Organic Escape Room?

Part of what makes FOX-N-OTTER a unique and exciting Asheville Escape Room is that we believe in providing an organic escape game experience.  Organic is a trendy, perhaps over-hyped word, but it is rarely applied to an experience, so I’ll explain.  Escape games are popular worldwide because they give participants an active role in discovery, problem solving, and critical thinking.  In Asheville alone there are at least 20 different variations of escape rooms, operating at seven different business locations.  FOX-N-OTTER is certainly not the first, or longest lasting establishment offering the escape room experience, but we are excited about our unique niche in a fairly saturated market.  We believe we offer an organic escape game experience.

Is this just Asheville health-and-hipster culture forced onto the escape room industry concept?   No, and here’s why.  There are hundreds of purchasable franchise props, even whole rooms available online to operate in turnkey business fashion.  Romania and Russia are building assembly-line style props with electronic relays, reed sensors, RFID, laser, and motion activation built into cabinets, freestanding units, and wall sections.  While these pre-fabricated escape room props can be creative, they are often incorporated into a room poorly.

Game rooms themed in the 1800’s in the “Wild West” shouldn’t be using UV flashlights, lasers, and out of place runes.  There’s nothing more distracting to a gamer than non-sequitur prop placement.  You can have the best four props in the world in the same room– but their randomness will throw off any game momentum.   The biggest mistakes many escape experiences unintentionally make is rushing their storyline without asking the simple question; “why”?  Why would you ransack a doctor’s office, snoop around a library with such tenacity, go through someone’s room with such an invasive pace?   Why are novices left disarming a nuclear bomb, tracking a killer, pouring chemicals in a lab, or identifying a villain instead of notifying the local police?

Simply put, if the backstory leaves that out; if the props don’t fit the setting; and if the gameplay needs too much guidance, then all the props, set design, and game structure ends up like artificial and unnecessary fillers and additives in our food.  People want an organic escape game experience.  They want logic and meaning in their role-play experience more than they want a white lab coat, a funny hat, or a tactical vest.  They want their role in the mystery to be necessary, valued, logical, and engaged in the solution.
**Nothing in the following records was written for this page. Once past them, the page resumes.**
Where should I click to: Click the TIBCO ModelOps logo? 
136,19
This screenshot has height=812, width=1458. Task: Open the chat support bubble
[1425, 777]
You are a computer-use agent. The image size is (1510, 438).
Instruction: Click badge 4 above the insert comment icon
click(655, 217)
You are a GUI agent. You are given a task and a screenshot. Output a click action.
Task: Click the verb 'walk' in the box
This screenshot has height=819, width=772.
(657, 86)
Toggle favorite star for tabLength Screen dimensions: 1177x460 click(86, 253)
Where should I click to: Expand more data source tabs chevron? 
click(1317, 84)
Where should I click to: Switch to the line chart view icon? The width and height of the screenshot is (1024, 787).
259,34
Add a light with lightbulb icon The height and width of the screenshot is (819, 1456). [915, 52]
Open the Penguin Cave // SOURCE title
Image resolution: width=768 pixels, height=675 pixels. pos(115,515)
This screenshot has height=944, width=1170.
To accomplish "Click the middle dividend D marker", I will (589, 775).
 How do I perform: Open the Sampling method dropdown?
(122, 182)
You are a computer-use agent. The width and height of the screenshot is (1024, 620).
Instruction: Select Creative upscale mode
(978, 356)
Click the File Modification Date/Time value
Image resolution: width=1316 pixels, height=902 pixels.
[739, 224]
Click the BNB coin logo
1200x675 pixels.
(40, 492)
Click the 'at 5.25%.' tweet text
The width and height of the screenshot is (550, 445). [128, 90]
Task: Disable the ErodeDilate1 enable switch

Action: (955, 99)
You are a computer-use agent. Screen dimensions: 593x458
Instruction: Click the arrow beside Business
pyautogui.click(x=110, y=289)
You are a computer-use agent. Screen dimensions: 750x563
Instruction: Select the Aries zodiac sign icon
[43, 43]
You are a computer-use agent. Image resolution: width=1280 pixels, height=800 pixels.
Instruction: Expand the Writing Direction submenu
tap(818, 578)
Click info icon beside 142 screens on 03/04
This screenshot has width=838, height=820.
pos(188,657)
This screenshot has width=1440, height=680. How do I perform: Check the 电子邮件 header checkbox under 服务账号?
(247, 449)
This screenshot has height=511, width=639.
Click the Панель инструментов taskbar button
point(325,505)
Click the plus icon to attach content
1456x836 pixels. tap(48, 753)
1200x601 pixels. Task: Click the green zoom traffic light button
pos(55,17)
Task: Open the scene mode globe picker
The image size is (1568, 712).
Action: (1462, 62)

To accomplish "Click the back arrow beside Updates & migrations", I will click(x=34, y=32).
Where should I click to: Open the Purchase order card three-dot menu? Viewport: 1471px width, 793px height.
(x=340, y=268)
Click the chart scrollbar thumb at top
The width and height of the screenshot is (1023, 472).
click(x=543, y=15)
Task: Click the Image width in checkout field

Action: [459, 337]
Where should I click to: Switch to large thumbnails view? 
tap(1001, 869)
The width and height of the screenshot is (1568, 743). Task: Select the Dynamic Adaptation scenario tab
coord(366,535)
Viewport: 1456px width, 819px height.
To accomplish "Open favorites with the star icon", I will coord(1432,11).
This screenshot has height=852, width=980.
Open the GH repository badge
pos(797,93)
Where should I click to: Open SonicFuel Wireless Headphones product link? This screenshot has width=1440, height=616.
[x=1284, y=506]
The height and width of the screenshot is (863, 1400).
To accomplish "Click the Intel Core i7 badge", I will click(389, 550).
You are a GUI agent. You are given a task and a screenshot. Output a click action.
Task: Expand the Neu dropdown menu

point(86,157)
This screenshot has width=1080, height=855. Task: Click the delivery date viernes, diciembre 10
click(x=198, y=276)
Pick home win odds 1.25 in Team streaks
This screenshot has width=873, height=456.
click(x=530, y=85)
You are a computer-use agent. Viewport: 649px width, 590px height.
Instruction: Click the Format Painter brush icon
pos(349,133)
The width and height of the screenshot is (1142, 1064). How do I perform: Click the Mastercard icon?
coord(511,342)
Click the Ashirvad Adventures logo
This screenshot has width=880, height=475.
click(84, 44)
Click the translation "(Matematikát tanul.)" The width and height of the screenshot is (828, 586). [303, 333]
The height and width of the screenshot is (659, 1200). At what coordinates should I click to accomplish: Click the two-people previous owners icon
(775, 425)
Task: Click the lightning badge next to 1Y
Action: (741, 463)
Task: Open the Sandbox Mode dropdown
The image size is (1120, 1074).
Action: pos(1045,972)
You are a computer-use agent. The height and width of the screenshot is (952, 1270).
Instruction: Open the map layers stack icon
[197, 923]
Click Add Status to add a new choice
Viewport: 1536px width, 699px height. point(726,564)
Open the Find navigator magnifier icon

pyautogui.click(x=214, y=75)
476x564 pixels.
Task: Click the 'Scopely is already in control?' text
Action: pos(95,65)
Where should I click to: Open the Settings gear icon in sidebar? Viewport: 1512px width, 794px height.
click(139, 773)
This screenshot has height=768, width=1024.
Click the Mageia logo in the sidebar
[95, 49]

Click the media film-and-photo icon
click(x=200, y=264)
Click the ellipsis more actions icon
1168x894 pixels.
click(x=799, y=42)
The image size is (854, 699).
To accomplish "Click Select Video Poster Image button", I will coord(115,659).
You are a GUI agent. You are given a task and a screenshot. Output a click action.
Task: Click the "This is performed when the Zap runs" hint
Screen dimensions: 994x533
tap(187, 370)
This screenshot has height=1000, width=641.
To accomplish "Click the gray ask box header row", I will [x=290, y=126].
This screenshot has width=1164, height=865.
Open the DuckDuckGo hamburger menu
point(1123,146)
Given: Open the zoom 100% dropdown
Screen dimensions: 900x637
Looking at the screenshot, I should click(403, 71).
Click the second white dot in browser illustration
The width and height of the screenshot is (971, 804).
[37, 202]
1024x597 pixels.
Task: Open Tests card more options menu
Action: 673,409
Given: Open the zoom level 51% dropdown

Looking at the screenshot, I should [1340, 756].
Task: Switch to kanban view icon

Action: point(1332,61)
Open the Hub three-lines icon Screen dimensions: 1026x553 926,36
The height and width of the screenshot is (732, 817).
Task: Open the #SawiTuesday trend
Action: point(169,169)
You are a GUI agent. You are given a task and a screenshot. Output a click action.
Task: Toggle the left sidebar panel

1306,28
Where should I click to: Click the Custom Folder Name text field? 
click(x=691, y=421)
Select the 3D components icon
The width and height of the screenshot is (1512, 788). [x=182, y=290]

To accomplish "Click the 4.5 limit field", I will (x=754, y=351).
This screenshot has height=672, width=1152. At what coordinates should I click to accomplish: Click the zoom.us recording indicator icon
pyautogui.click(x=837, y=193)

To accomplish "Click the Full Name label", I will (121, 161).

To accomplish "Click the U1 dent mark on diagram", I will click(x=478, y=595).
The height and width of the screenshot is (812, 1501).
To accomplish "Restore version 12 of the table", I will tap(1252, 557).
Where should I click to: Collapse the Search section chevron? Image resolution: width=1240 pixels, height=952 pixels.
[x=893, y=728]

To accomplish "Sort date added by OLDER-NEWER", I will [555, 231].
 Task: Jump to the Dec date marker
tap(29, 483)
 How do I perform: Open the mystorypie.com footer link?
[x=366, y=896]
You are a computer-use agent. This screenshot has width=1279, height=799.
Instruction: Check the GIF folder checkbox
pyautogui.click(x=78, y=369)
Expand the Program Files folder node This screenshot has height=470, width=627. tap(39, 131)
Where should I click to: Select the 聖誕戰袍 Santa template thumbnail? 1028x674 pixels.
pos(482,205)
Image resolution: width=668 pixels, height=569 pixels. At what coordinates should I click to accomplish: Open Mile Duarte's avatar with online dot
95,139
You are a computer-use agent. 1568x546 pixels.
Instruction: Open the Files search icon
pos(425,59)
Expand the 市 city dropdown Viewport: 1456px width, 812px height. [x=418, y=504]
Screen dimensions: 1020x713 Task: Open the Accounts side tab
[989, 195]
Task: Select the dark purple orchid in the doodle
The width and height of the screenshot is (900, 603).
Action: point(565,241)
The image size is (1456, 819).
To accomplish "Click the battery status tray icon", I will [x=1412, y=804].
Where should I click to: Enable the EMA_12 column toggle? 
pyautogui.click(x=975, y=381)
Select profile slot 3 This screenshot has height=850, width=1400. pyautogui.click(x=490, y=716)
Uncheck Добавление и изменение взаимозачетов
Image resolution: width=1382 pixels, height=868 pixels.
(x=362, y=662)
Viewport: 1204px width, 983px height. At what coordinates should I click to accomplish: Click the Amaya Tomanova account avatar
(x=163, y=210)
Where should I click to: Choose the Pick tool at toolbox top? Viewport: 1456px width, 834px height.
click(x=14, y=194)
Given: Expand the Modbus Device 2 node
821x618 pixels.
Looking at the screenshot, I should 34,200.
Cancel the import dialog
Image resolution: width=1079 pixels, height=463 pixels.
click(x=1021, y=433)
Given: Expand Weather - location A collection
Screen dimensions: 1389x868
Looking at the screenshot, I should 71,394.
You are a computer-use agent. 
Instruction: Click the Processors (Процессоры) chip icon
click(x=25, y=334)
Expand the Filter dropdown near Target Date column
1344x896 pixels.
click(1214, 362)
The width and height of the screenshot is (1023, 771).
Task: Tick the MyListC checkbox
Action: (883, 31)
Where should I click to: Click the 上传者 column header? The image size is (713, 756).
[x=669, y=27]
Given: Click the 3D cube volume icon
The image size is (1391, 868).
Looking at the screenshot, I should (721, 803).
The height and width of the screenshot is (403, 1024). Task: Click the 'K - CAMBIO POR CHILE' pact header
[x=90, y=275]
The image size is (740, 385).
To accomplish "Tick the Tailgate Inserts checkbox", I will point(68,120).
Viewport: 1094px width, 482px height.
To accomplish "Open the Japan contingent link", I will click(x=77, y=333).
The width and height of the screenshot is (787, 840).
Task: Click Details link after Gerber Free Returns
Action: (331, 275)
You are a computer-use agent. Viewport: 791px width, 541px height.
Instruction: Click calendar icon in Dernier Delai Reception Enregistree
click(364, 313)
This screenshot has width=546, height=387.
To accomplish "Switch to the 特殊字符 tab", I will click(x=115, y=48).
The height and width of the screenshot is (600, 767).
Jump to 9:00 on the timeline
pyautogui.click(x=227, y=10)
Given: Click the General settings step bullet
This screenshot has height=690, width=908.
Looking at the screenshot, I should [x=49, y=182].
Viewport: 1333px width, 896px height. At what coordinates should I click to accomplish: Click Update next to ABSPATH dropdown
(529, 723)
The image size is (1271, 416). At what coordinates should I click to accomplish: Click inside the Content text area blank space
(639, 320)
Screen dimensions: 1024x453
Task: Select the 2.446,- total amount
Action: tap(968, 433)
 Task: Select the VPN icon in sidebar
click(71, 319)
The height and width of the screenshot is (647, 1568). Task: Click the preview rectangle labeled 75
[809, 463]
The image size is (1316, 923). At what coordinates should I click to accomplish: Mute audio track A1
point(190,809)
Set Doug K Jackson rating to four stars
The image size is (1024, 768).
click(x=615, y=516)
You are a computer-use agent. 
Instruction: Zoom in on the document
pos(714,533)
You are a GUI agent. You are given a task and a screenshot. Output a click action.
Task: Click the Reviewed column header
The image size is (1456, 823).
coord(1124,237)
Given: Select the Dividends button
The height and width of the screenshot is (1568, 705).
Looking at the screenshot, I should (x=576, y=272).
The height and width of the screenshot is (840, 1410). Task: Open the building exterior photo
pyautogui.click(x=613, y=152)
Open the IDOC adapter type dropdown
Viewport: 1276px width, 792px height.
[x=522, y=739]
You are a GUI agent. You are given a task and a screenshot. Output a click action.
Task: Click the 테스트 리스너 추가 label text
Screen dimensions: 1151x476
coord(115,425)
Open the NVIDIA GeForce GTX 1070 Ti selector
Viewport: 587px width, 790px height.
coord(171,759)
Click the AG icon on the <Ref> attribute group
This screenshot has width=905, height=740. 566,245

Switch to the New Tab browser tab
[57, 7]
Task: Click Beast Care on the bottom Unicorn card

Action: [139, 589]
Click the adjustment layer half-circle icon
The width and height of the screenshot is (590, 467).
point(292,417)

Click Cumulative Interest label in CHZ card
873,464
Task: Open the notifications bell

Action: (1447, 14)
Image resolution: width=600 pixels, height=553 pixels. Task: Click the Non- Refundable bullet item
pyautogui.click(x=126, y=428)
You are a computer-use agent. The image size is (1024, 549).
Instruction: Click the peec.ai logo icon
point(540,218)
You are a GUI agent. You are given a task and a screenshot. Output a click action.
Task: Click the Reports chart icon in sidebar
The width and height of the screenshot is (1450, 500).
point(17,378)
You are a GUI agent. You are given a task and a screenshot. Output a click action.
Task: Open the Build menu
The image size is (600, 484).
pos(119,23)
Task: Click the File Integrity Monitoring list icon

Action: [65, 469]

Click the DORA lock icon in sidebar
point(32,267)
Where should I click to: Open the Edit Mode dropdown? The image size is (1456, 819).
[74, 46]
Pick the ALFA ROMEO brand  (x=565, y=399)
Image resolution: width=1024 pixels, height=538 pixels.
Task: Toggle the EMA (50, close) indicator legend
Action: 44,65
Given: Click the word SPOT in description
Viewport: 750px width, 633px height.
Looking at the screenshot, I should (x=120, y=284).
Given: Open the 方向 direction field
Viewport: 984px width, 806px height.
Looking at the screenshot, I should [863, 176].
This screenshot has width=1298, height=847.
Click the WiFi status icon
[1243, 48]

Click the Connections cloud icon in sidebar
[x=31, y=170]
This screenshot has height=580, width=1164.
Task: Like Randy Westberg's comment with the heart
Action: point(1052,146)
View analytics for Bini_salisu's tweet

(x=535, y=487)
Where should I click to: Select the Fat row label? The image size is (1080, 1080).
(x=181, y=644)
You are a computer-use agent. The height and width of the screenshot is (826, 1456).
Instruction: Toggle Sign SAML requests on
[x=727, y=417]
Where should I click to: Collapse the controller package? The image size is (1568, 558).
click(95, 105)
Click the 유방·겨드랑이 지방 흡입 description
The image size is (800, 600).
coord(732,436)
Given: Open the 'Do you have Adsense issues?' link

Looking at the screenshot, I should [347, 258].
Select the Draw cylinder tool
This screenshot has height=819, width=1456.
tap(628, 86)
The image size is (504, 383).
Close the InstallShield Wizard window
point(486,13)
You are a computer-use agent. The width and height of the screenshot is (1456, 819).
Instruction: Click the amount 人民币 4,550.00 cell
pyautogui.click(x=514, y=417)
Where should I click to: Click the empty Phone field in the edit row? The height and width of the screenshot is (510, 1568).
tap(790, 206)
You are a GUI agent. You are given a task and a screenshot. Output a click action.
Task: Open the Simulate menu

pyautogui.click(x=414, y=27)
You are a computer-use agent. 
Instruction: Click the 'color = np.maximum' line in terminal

When a participant enters into an escape room, they want a cohesive gaming experience that makes sense.  Having props, set design, and a working lock set makes up only a fraction of the overall gameplay experience.  Workable puzzles, locks, props, and cyphers should be incorporated into the storyline, and the narrative should carry the plot progression naturally.  As the players engage with the room, they should be progressing the theme, puzzle-value, and weight of the experience naturally.  When props, locks, set-design, code discovery, clues, hints, even the gamemaster’s role all come together and make sense– we have an organic gaming experience.

An organic gaming experience is one that naturally springs from the plot of a narrative, weaves together inconspicuous locks, engaging puzzles, and values analogue gameplay as much as digital sensors detecting prop placement.  Organic gaming embraces storytelling.  It transfers gamers to another time, place, and crosses barriers that require imagination. It’s our job as game designers to remove the distractions and filler that makes their imagination stumble.